Ambiguity in the guidelines is evident in the example regarding the automatic category of exemptions. For example the ‘Large family with four or more children exemption criteria’ says
Providers must grant this Exemption if a Participant is caring for a large family (that is, is the principal carer of at least one child and is the principal carer or main supporter of four or more children).
This Exemption exists in Social Security Law as an automatic exemption as the Guide to Social Security helpfully explains. But the guideline uses the term ‘automatic upon request’ which apparently places the onus on the Parent to request it even though they may not have knowledge of the exemption categories.
The unreasonable imposte of Exemption decisions stems from the fact they are delegated social security decisions and can thus be appealed firstly through the agency making the decision, and then to the Department of Employment and eventually to the Administrative Appeals Tribunal. The appeal process for these decisions draws attention to the extent to which ParentsNext providers are expected to have strong knowledge of Social Security Law. For example, the ‘Exemption – Provider Reconsideration’ guideline repeatedly refers to a requirement that reconsideration of decisions be undertaken by staff who are ’sufficiently senior and understand Exemptions requirements as set out in Social Security Law, the Exemptions and Suspensions Guideline and the ParentsNext Deed 2018–2021. Furthermore staff are required to document the reasons and reference ‘the relevant sections of Social Security Law, Exemptions and Suspensions Guideline and ParentsNext Deed 2018–2021.
While there are many well-qualified and competent staff in ParentsNext providers, their primary purpose is not, and arguably should not be, to interpret social security law. Here the long-standing concerns about the competence and impartiality of outsourced actors in the administration of Social Security decisions are apparent. These concerns are amplified in the context where it is easiest for the provider to keep the Parent on their books to secure cash-flow as exemptions interrupt payments for the duration of the exemption (most of which are for 4-months of the 6-monthly payment cycle). Since the provider has already expended considerable resources to set up the first appointment, if they provide the exemption at this stage they will not receive the $600 six-monthly payment. The Dept could easily fix this perverse incentive by providing an initial appointment payment of $150. But this would not address providers fear of reduction in caseload and therefore overall income from the program.

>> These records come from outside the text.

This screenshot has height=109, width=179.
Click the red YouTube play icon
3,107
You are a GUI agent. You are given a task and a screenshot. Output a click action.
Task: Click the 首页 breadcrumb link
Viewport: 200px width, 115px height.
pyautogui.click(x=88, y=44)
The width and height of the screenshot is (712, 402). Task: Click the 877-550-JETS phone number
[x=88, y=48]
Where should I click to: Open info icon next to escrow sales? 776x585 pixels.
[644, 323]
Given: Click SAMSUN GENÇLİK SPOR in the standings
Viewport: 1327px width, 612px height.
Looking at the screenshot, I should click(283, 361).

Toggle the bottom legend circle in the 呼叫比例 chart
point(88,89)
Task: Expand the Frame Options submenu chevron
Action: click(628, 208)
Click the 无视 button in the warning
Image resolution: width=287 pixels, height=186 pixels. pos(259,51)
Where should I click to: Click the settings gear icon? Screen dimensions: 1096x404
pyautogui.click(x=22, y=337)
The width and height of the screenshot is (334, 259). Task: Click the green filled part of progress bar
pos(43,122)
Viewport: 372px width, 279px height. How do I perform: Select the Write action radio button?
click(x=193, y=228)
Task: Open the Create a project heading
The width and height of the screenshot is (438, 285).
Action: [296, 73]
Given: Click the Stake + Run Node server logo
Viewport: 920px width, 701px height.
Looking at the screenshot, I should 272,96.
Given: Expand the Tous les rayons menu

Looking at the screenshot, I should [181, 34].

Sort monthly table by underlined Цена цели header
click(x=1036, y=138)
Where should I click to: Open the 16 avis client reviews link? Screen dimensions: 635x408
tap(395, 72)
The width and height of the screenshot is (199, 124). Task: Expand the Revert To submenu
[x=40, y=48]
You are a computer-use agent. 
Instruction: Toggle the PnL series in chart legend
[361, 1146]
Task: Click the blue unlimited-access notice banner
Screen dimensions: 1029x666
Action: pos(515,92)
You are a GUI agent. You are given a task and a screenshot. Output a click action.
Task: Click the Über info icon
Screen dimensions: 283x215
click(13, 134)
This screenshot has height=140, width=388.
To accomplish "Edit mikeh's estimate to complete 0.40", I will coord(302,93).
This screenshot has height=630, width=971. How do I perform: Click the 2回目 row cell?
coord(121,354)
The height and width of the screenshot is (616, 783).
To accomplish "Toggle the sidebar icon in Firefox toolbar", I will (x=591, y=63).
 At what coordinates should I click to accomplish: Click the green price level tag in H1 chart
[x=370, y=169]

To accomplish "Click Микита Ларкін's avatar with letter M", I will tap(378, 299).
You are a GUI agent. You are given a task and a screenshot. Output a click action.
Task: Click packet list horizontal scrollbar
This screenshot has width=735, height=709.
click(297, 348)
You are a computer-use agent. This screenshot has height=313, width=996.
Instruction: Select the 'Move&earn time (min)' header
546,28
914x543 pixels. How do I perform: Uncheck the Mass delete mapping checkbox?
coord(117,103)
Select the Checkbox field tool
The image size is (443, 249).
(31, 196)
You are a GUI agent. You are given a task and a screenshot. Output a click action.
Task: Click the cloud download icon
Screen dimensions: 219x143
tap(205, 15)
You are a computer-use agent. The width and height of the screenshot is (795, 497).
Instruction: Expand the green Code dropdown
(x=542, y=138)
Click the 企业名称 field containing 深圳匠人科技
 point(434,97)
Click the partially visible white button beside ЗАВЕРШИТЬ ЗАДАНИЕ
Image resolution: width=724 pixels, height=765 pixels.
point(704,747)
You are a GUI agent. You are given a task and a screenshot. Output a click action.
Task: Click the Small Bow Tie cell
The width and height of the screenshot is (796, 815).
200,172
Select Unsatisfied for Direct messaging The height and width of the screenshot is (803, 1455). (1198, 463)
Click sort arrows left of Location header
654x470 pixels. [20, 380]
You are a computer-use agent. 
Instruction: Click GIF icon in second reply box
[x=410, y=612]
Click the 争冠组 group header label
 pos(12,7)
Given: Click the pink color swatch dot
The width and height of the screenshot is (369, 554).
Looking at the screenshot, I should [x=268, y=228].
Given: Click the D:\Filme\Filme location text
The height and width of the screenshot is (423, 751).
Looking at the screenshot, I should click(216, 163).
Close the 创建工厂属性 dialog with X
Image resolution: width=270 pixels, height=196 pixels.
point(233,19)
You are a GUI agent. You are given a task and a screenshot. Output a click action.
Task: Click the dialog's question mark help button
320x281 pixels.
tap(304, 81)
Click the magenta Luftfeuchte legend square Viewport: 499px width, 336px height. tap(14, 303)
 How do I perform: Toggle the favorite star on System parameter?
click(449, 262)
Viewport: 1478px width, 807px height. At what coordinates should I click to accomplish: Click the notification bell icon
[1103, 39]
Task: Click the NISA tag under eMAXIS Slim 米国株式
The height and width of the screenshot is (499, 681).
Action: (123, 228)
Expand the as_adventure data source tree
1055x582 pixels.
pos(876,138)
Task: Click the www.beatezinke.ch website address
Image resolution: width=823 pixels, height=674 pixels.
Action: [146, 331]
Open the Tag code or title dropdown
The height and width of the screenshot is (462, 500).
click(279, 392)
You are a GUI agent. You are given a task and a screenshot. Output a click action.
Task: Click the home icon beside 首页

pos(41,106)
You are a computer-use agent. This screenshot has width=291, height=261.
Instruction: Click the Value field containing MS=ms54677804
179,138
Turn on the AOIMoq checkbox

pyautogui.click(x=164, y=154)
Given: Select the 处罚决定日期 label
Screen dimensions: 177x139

While there are a host of other pressing concerns about the harm caused by ParentsNext, the issue of decision-making regarding exemptions should not be overlooked particularly since as the Background Briefing indicated, the framework is being abused. This is more than a problem that can be wished away by tweaking guidelines and training materials, it is an issue generated by the delegation of decision making to Providers whose role is not and should not be to administer Social Security decisions. Advocacy efforts for reform of ParentsNext might well be effectively focused on these failings because the Secretary for Employment is ultimately responsible for ensuring that the provisions of the Social Security Act are delegated and administered lawfully.
Finally, those helping Parents who have been incorrectly determined as eligible should seek an eligibility Review by Centrelink based on the definitions in the Special Classes of Person Instrument. If the Parent is already working, they should be exited by the provider as per the Guidelines here.